用于表格数据生成的GAN、TimeGAN、扩散模型和大型语言模型
生成对抗网络以其在生成逼真图像方面的成功而闻名。然而,它们也可以用于生成表格数据。这里将给你机会尝试其中的一些方法。- Arxiv文章:"用于不均匀分布的表格GAN"
- Medium文章:用于表格数据的GAN
如何使用库
- 安装:
pip install tabgan
- 要通过采样然后通过对抗训练进行过滤来生成新的训练数据,调用
GANGenerator().generate_data_pipe
:
from tabgan.sampler import OriginalGenerator, GANGenerator, ForestDiffusionGenerator, LLMGenerator
import pandas as pd
import numpy as np
# 随机输入数据
train = pd.DataFrame(np.random.randint(-10, 150, size=(150, 4)), columns=list("ABCD"))
target = pd.DataFrame(np.random.randint(0, 2, size=(150, 1)), columns=list("Y"))
test = pd.DataFrame(np.random.randint(0, 100, size=(100, 4)), columns=list("ABCD"))
# 生成数据
new_train1, new_target1 = OriginalGenerator().generate_data_pipe(train, target, test, )
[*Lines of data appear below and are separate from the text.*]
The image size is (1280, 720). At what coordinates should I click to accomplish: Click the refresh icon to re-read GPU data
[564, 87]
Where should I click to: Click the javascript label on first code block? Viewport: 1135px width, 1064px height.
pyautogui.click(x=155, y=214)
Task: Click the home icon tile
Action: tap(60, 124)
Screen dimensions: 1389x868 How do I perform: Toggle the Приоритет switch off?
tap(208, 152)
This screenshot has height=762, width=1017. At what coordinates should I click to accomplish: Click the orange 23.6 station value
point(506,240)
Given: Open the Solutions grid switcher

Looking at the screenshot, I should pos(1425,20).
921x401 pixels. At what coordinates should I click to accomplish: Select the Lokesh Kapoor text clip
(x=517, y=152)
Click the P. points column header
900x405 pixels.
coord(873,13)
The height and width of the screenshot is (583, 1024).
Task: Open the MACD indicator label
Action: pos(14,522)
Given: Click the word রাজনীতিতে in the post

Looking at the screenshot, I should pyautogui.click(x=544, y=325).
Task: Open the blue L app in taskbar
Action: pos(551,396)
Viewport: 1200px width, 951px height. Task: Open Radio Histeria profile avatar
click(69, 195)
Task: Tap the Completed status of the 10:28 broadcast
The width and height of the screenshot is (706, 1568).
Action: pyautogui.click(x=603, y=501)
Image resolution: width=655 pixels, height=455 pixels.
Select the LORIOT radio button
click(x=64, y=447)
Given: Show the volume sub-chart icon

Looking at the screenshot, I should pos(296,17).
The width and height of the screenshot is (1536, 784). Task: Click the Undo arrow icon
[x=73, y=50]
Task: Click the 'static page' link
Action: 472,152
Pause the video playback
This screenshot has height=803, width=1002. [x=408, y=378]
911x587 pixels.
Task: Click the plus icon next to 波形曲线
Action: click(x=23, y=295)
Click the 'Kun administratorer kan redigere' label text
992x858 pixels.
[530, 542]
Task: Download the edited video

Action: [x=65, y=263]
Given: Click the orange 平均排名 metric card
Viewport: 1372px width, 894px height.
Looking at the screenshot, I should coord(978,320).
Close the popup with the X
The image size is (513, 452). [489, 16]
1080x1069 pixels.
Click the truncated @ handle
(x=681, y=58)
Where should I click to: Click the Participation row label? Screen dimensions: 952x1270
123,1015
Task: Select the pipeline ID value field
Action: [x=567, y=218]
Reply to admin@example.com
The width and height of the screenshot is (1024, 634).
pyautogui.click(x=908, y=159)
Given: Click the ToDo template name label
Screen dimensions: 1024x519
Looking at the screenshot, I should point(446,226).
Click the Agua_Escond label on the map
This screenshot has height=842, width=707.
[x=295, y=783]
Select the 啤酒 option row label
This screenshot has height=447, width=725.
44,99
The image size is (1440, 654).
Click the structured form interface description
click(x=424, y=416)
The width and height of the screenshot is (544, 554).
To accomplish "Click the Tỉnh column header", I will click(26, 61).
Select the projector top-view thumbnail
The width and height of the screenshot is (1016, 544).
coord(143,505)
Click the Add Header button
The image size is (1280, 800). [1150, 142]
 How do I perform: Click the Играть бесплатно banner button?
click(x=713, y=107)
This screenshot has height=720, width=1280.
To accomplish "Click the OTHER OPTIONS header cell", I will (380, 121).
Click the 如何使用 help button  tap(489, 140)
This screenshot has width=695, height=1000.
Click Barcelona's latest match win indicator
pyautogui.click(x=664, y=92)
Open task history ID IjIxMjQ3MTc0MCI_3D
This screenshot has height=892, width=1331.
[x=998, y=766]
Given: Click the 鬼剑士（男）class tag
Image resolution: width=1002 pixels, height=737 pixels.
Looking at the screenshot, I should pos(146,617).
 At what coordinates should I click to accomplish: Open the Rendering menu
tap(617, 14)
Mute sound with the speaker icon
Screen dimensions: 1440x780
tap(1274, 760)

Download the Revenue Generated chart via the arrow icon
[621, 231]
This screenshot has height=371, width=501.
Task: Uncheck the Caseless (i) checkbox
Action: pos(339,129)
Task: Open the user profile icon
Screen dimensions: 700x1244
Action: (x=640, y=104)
new_train2, new_target2 = GANGenerator(gen_params={"batch_size": 500, "epochs": 10, "patience": 5 }).generate_data_pipe(train, target, test, )
new_train3, new_target3 = ForestDiffusionGenerator().generate_data_pipe(train, target, test, )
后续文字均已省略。